▶ TO DO
Swap "gray" for "blue" in the records between the line holding "Click the gray Close Price legend swatch" and the line holding "point(79,418)", inclusive, and reproduce only those lines with everything else unchanged. Omit the pictures.

▶ DATA RECORDS
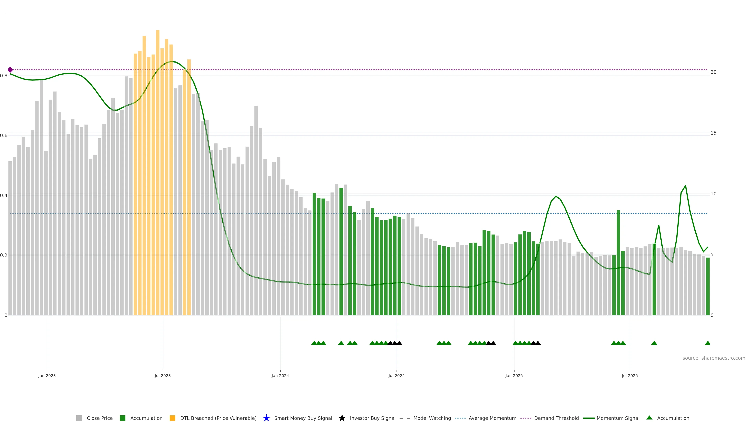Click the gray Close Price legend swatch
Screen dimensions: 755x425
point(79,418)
* * *
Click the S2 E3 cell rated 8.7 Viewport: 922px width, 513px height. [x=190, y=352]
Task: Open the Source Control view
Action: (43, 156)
...
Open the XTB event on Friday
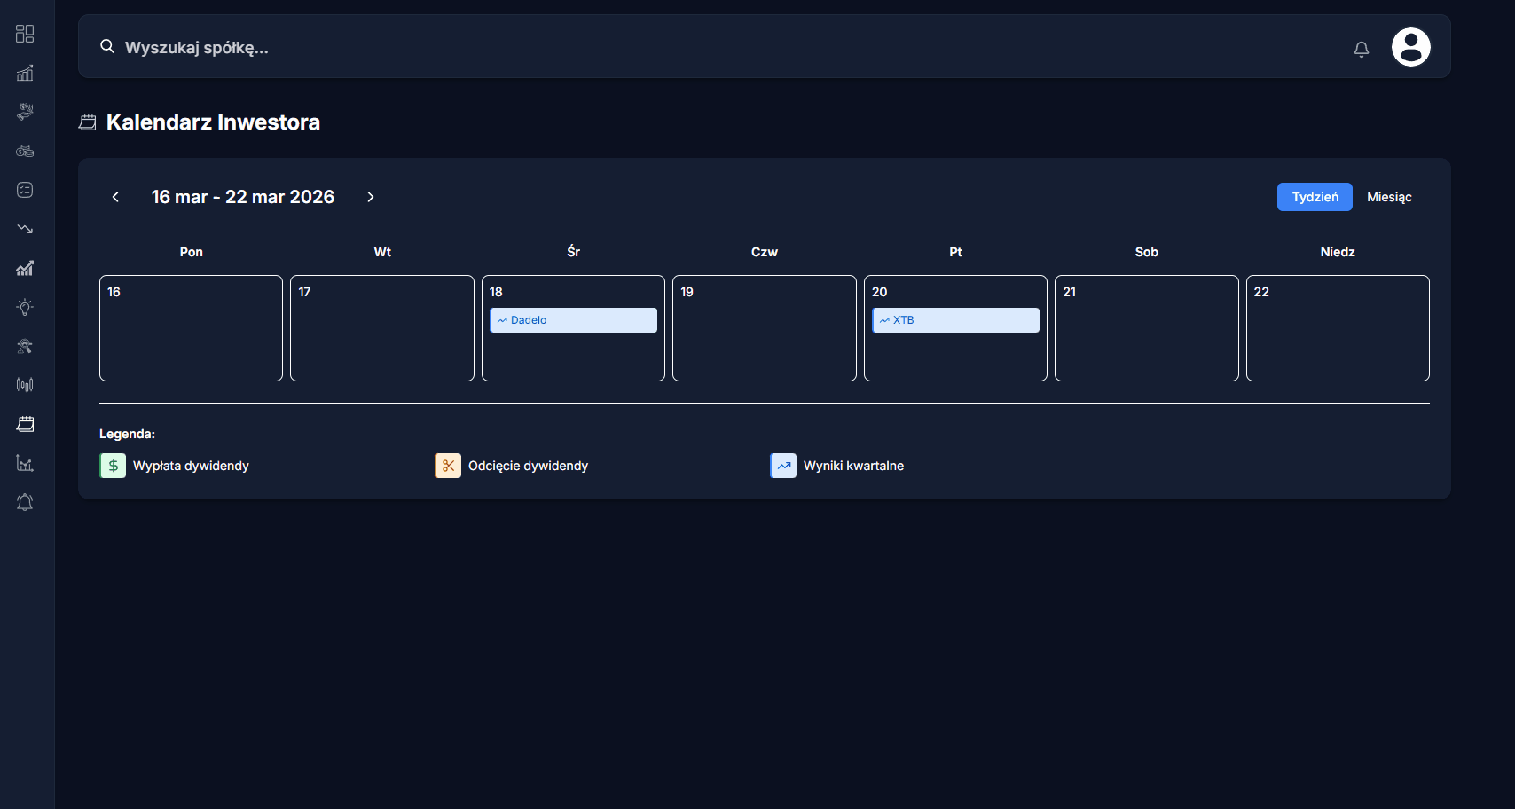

▶ EXPECTED ANSWER
Click the blue Close Price legend swatch
Screen dimensions: 755x425
point(79,418)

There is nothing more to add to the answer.